Dozens of brush-tailed bettongs have been flown from Western Australia and released into South Australia in a bid to boost population numbers.
Key points:
- Thirty-six bettongs have been trans-located from Western Australia to Dhilba Guuranda-Innes National Park
- Each bettong is monitored with a tracking device and protected in a fenced off sanctuary
- One bettong can dig two to six tonnes of dirt a year which improves water infiltration and helps disperse seeds in the soil
The Northern and Yorke Landscape Board, the Department for Environment and Water, Narungga Nation Aboriginal Corporation and WWF-Australia have teamed up to relocate 36 bettongs to Dhilba Guuranda-Innes National Park on the Yorke Peninsula.
Last August, 40 bettongs were released into Innes National Park and before that, they were extinct in the region for more than a century due to being predated by foxes and feral cats.
Narungga Nation business manager Gary Goldsmith said he travelled to WA with the landscape board to get permission from Noongar custodians to capture and relocate the bettongs.

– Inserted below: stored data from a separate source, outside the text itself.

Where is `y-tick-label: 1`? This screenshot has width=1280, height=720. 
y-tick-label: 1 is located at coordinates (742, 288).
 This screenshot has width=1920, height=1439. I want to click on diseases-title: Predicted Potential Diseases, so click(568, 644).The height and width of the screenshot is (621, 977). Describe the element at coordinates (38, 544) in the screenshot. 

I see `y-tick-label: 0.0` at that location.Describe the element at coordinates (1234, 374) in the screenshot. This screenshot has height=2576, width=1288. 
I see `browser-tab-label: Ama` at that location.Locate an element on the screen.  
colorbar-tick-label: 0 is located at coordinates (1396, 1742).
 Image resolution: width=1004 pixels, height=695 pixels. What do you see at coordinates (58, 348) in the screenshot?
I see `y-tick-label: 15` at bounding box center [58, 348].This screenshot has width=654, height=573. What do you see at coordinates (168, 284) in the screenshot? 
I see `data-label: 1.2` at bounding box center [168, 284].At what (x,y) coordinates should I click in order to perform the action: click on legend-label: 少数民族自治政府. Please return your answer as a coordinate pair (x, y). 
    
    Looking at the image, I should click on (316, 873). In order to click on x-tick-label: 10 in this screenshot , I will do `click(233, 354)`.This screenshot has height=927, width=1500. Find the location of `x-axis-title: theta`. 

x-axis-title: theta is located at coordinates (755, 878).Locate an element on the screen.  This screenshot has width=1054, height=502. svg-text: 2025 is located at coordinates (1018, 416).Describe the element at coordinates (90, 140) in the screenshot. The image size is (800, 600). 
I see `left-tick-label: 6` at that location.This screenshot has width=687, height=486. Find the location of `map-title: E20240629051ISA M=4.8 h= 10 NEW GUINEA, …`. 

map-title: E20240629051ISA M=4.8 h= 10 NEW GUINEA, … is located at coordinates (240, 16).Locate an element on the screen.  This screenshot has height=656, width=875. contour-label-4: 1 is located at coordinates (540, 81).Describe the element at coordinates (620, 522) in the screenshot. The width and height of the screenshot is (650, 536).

“To be there and then release them was absolutely fantastic and it was endearing to share that moment with both Narungga and Noonga representatives,” Mr Goldsmith said.
“These individual creatures do a marvellous job for the ecology, and I hope they will improve the landscape and their genetic diversity.
“I guess it’s a really good blueprint for how we might translocate other indigenous fauna to Dhilba Guuranda in the future,” he said.
Population boost
The bettongs were fitted with tracking devices before being released into the 170,000-hectare sanctuary.
They are kept safe by a predator control fence that runs 25 kilometres across the Yorke Peninsula.
Northern and Yorke Landscape Board Ecologist, Derek Sandow says the results are really promising so far.
“We expect that there is potential for several thousand bettongs to survive in the areas that they’ve been released,” Mr Sandow said.
“The original 40 have showed signs of breeding and we’ve seen bettongs out there that have naturally been born on the Yorke Peninsula.
“By introducing those WA genetics, that’s going to improve the genetic structure of the population going forward,” he said.
Healthy environment
The bettongs also play an important role as soil engineers where they dig in the ground and turn over lots of soil.
“Each small bettong can turnover up to two to six tonnes of soil per year,” Mr Sandow said.
“That aerates the soil, provides microhabitats for seeds and water to infiltrate the soil and that helps plants establish and grow,” he said.
If the project continues to be successful then other locally extinct species like the southern brown bandicoot, red-tailed phascogale, and western quoll could also be reintroduced into Dhilba Guuranda-Innes National Park.